• [WORK ITEM]: The answer must be only the lines below from the one holding "Task: Select the 问题改写 / 扩展 description box" down to the one holding "Task: Tick the select-all campaigns checkbox", ends included, printed exactly; please omit all pictures.

• [RECORD EXTRACTS]:
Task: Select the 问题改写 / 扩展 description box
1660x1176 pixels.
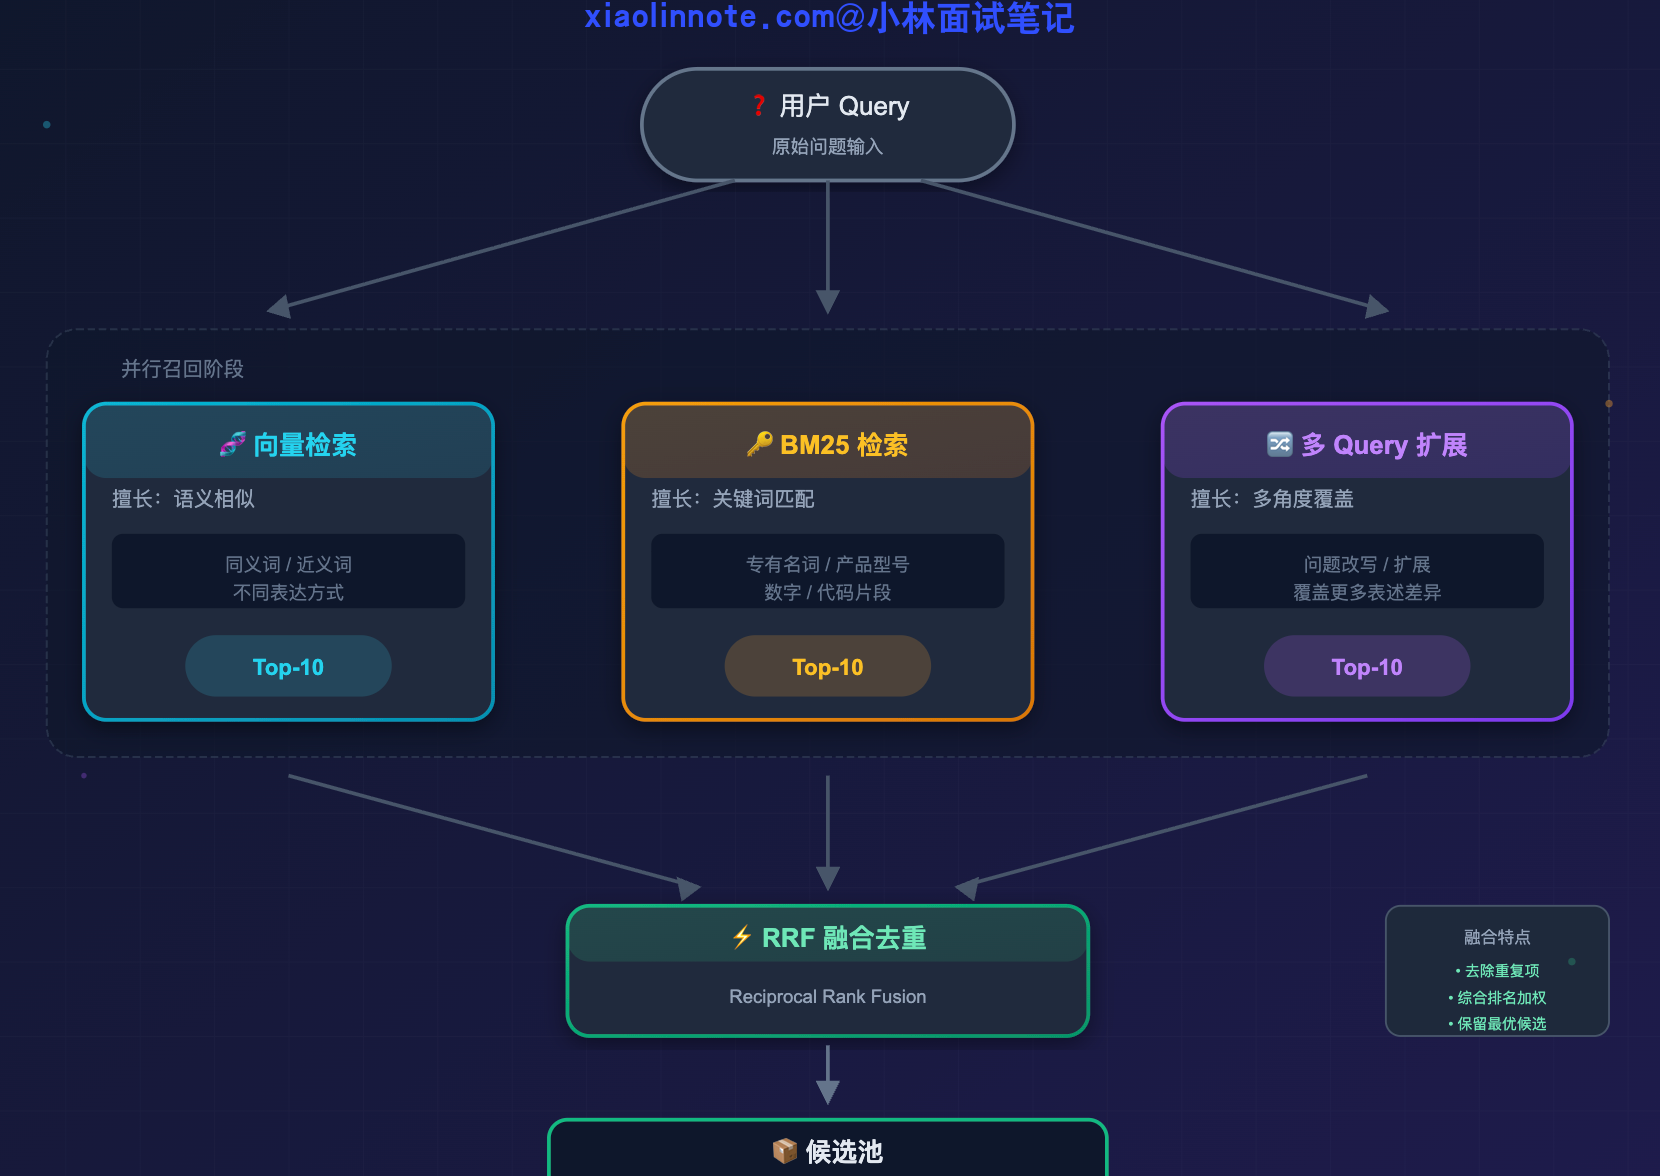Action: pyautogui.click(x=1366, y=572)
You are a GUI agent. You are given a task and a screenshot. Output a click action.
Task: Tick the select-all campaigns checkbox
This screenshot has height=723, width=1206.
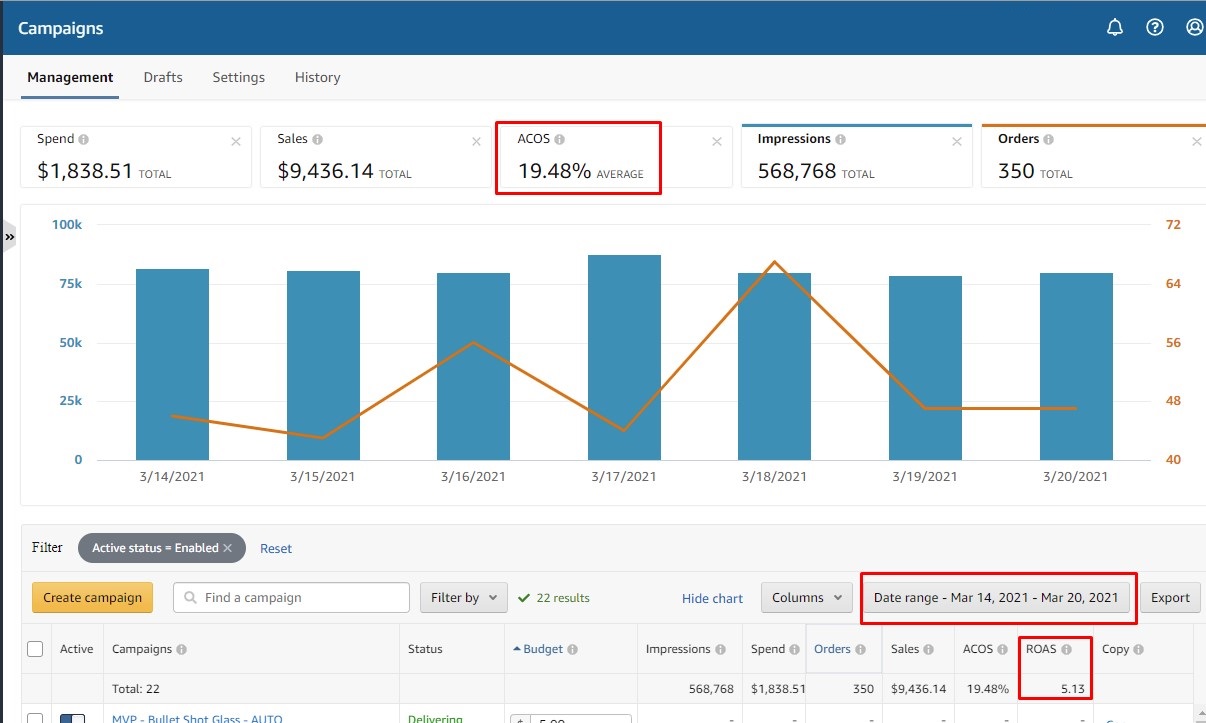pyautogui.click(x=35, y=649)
--
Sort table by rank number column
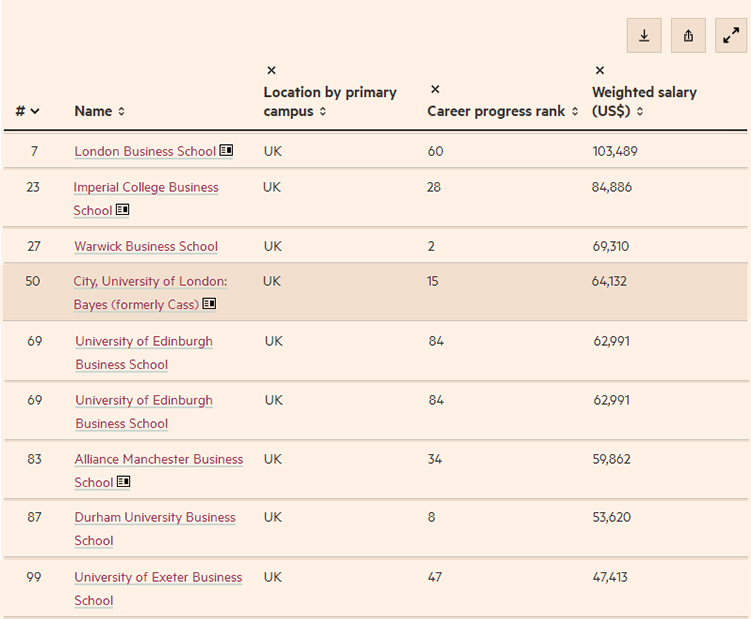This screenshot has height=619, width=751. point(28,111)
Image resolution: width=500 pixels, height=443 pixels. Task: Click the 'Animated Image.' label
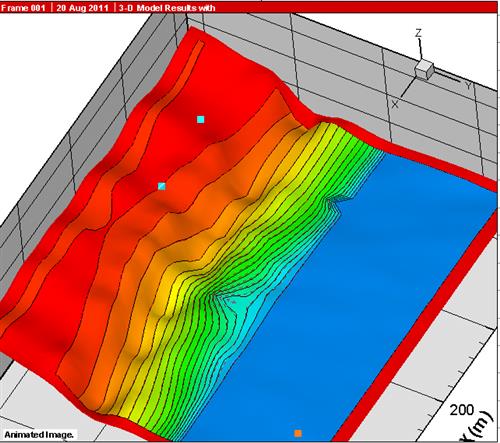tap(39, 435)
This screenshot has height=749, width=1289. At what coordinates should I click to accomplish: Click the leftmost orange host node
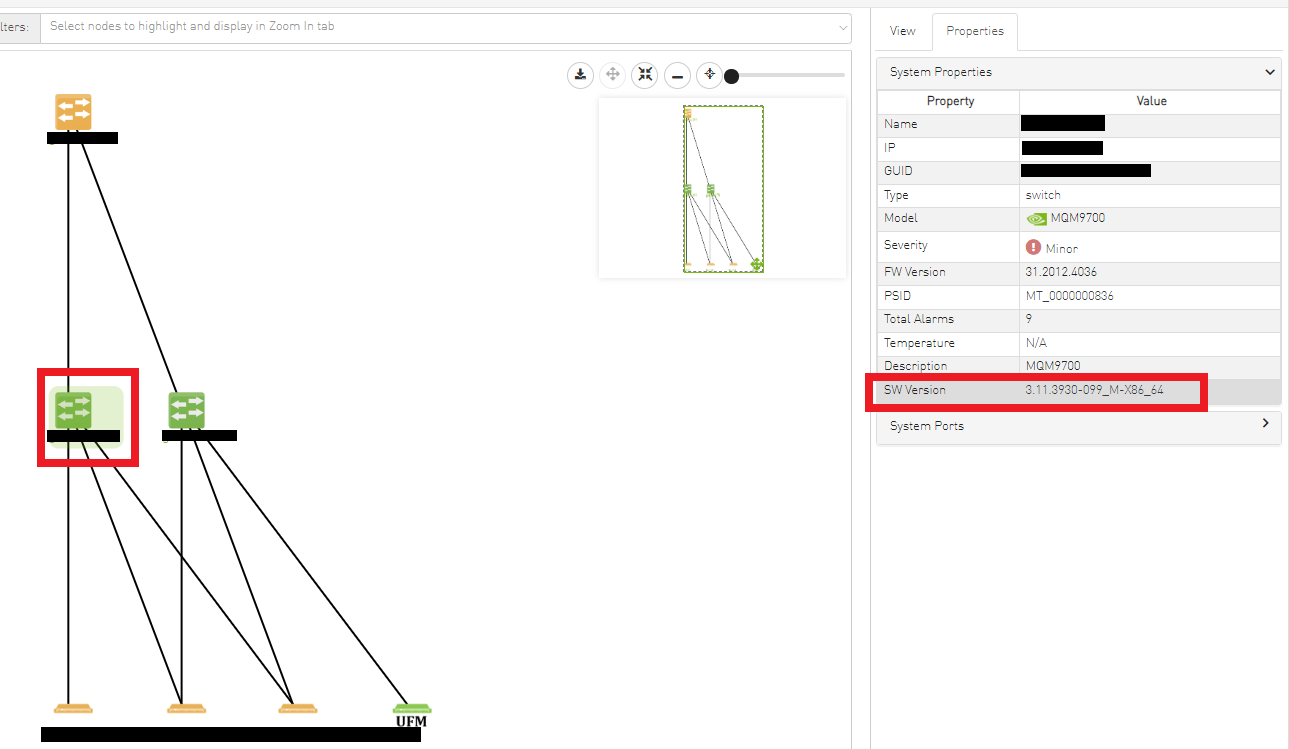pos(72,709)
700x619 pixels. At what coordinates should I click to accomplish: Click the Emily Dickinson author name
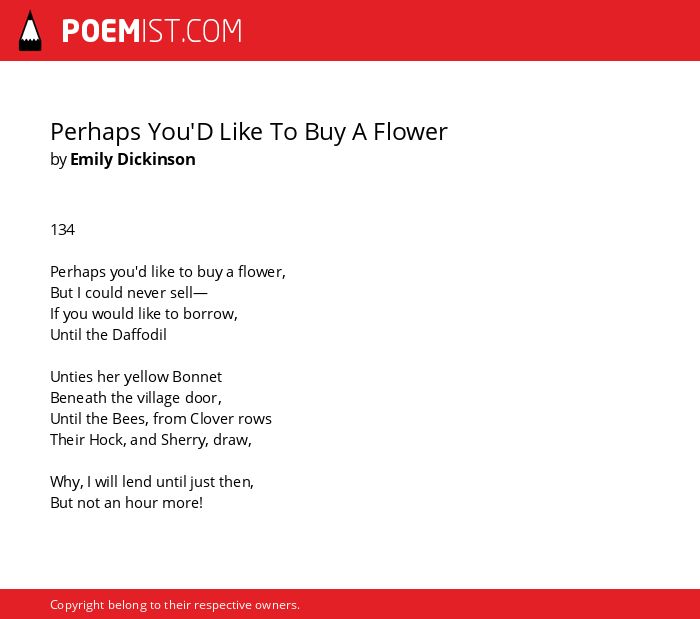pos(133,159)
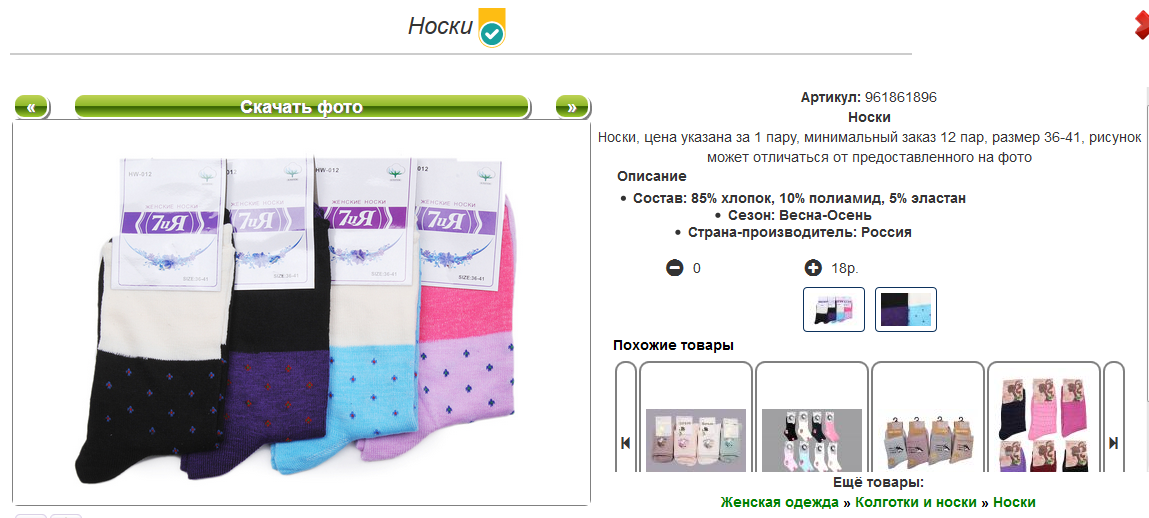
* * *
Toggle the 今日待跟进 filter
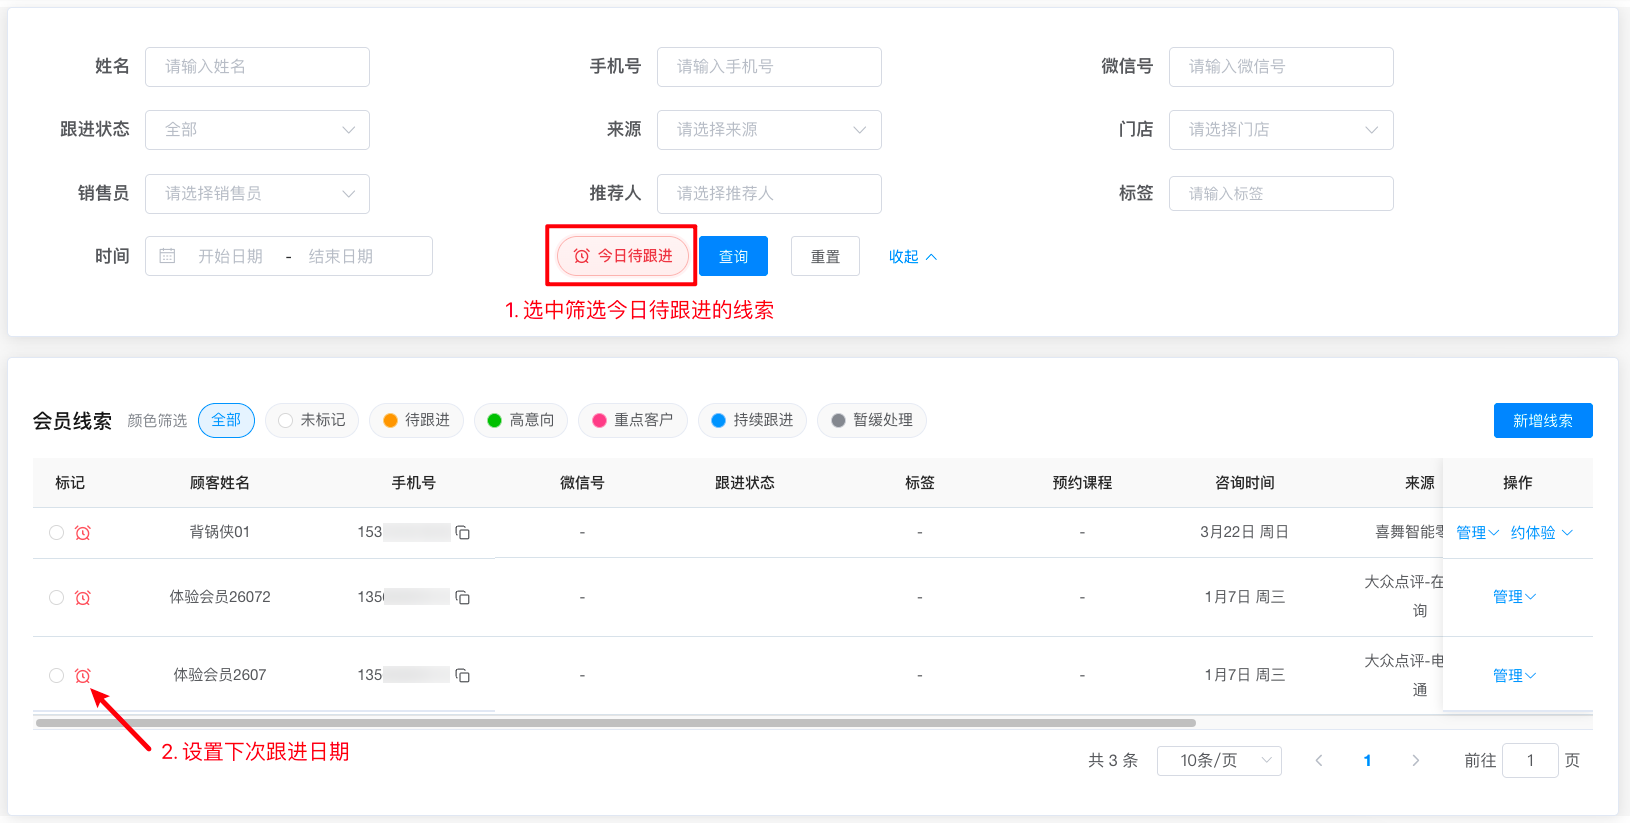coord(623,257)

• [RESULT OF THIS EXERCISE]:
Task: Select the 问题改写 / 扩展 description box
1660x1176 pixels.
Action: pyautogui.click(x=1366, y=572)
You are a GUI agent. You are given a task and a screenshot. Output a click action.
Task: Tick the select-all campaigns checkbox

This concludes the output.